**Data provided**
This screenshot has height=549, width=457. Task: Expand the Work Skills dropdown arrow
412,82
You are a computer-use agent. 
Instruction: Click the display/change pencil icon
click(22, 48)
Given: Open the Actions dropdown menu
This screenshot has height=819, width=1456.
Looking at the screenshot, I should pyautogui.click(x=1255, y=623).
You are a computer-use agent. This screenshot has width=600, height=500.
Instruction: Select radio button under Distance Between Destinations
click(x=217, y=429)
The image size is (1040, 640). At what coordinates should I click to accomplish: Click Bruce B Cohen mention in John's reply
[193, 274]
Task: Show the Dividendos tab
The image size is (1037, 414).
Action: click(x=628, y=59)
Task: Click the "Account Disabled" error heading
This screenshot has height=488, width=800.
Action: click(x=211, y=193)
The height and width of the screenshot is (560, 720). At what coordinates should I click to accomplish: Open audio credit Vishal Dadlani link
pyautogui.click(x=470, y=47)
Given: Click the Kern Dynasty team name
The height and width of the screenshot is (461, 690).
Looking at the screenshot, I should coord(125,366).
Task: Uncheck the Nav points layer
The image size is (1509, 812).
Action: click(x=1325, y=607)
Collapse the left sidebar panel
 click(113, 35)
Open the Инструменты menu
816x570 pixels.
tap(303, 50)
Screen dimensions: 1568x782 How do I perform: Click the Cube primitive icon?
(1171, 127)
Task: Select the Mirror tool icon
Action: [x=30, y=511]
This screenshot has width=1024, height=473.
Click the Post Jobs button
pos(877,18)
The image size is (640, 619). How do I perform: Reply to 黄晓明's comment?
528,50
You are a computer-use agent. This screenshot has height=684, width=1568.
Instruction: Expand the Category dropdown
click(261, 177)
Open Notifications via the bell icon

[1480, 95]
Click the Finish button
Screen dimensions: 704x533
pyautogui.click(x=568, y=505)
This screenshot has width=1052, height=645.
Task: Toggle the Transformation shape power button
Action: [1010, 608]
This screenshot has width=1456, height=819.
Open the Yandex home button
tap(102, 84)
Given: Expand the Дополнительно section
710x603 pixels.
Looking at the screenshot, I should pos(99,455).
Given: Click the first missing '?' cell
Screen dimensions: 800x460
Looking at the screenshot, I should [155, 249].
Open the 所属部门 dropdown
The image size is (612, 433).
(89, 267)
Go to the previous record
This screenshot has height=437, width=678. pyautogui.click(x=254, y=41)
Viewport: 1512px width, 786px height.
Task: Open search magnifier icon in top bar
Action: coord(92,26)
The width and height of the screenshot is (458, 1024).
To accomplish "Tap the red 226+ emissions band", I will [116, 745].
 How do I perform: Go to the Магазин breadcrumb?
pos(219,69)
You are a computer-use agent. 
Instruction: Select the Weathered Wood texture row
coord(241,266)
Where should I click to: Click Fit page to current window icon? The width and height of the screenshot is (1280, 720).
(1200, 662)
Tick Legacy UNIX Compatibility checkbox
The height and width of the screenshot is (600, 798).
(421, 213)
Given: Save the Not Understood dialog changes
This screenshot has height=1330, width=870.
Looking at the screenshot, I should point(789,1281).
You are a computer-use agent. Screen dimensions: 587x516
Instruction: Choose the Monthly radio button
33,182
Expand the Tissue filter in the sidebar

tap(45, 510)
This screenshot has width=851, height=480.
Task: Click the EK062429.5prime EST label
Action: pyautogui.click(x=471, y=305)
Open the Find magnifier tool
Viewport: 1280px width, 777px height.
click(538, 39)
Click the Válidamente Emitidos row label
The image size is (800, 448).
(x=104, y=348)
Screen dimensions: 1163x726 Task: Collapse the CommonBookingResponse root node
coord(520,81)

**What this task involves**
Convert the lines above into a Markdown table with a Row column holding the row number and a Line column holding the line itself, leaving out blank lines.

**Answer to this task**
| Row | Line |
|---|---|
| 1 | This screenshot has height=549, width=457. Task: Expand the Work Skills dropdown arrow |
| 2 | 412,82 |
| 3 | You are a computer-use agent.  |
| 4 | Instruction: Click the display/change pencil icon |
| 5 | click(22, 48) |
| 6 | Given: Open the Actions dropdown menu |
| 7 | This screenshot has height=819, width=1456. |
| 8 | Looking at the screenshot, I should pyautogui.click(x=1255, y=623). |
| 9 | You are a computer-use agent. This screenshot has width=600, height=500. |
| 10 | Instruction: Select radio button under Distance Between Destinations |
| 11 | click(x=217, y=429) |
| 12 | The image size is (1040, 640). At what coordinates should I click to accomplish: Click Bruce B Cohen mention in John's reply |
| 13 | [193, 274] |
| 14 | Task: Show the Dividendos tab |
| 15 | The image size is (1037, 414). |
| 16 | Action: click(x=628, y=59) |
| 17 | Task: Click the "Account Disabled" error heading |
| 18 | This screenshot has height=488, width=800. |
| 19 | Action: click(x=211, y=193) |
| 20 | The height and width of the screenshot is (560, 720). At what coordinates should I click to accomplish: Open audio credit Vishal Dadlani link |
| 21 | pyautogui.click(x=470, y=47) |
| 22 | Given: Click the Kern Dynasty team name |
| 23 | The height and width of the screenshot is (461, 690). |
| 24 | Looking at the screenshot, I should coord(125,366). |
| 25 | Task: Uncheck the Nav points layer |
| 26 | The image size is (1509, 812). |
| 27 | Action: click(x=1325, y=607) |
| 28 | Collapse the left sidebar panel |
| 29 |  click(113, 35) |
| 30 | Open the Инструменты menu |
| 31 | 816x570 pixels. |
| 32 | tap(303, 50) |
| 33 | Screen dimensions: 1568x782 How do I perform: Click the Cube primitive icon? |
| 34 | (1171, 127) |
| 35 | Task: Select the Mirror tool icon |
| 36 | Action: [x=30, y=511] |
| 37 | This screenshot has width=1024, height=473. |
| 38 | Click the Post Jobs button |
| 39 | pos(877,18) |
| 40 | The image size is (640, 619). How do I perform: Reply to 黄晓明's comment? |
| 41 | 528,50 |
| 42 | You are a computer-use agent. This screenshot has height=684, width=1568. |
| 43 | Instruction: Expand the Category dropdown |
| 44 | click(261, 177) |
| 45 | Open Notifications via the bell icon |
| 46 | [1480, 95] |
| 47 | Click the Finish button |
| 48 | Screen dimensions: 704x533 |
| 49 | pyautogui.click(x=568, y=505) |
| 50 | This screenshot has width=1052, height=645. |
| 51 | Task: Toggle the Transformation shape power button |
| 52 | Action: [1010, 608] |
| 53 | This screenshot has width=1456, height=819. |
| 54 | Open the Yandex home button |
| 55 | tap(102, 84) |
| 56 | Given: Expand the Дополнительно section |
| 57 | 710x603 pixels. |
| 58 | Looking at the screenshot, I should pos(99,455). |
| 59 | Given: Click the first missing '?' cell |
| 60 | Screen dimensions: 800x460 |
| 61 | Looking at the screenshot, I should [155, 249]. |
| 62 | Open the 所属部门 dropdown |
| 63 | The image size is (612, 433). |
| 64 | (89, 267) |
| 65 | Go to the previous record |
| 66 | This screenshot has height=437, width=678. pyautogui.click(x=254, y=41) |
| 67 | Viewport: 1512px width, 786px height. |
| 68 | Task: Open search magnifier icon in top bar |
| 69 | Action: coord(92,26) |
| 70 | The width and height of the screenshot is (458, 1024). |
| 71 | To accomplish "Tap the red 226+ emissions band", I will [116, 745]. |
| 72 |  How do I perform: Go to the Магазин breadcrumb? |
| 73 | pos(219,69) |
| 74 | You are a computer-use agent.  |
| 75 | Instruction: Select the Weathered Wood texture row |
| 76 | coord(241,266) |
| 77 | Where should I click to: Click Fit page to current window icon? The width and height of the screenshot is (1280, 720). |
| 78 | (1200, 662) |
| 79 | Tick Legacy UNIX Compatibility checkbox |
| 80 | The height and width of the screenshot is (600, 798). |
| 81 | (421, 213) |
| 82 | Given: Save the Not Understood dialog changes |
| 83 | This screenshot has height=1330, width=870. |
| 84 | Looking at the screenshot, I should point(789,1281). |
| 85 | You are a computer-use agent. Screen dimensions: 587x516 |
| 86 | Instruction: Choose the Monthly radio button |
| 87 | 33,182 |
| 88 | Expand the Tissue filter in the sidebar |
| 89 | tap(45, 510) |
| 90 | This screenshot has width=851, height=480. |
| 91 | Task: Click the EK062429.5prime EST label |
| 92 | Action: pyautogui.click(x=471, y=305) |
| 93 | Open the Find magnifier tool |
| 94 | Viewport: 1280px width, 777px height. |
| 95 | click(538, 39) |
| 96 | Click the Válidamente Emitidos row label |
| 97 | The image size is (800, 448). |
| 98 | (x=104, y=348) |
| 99 | Screen dimensions: 1163x726 Task: Collapse the CommonBookingResponse root node |
| 100 | coord(520,81) |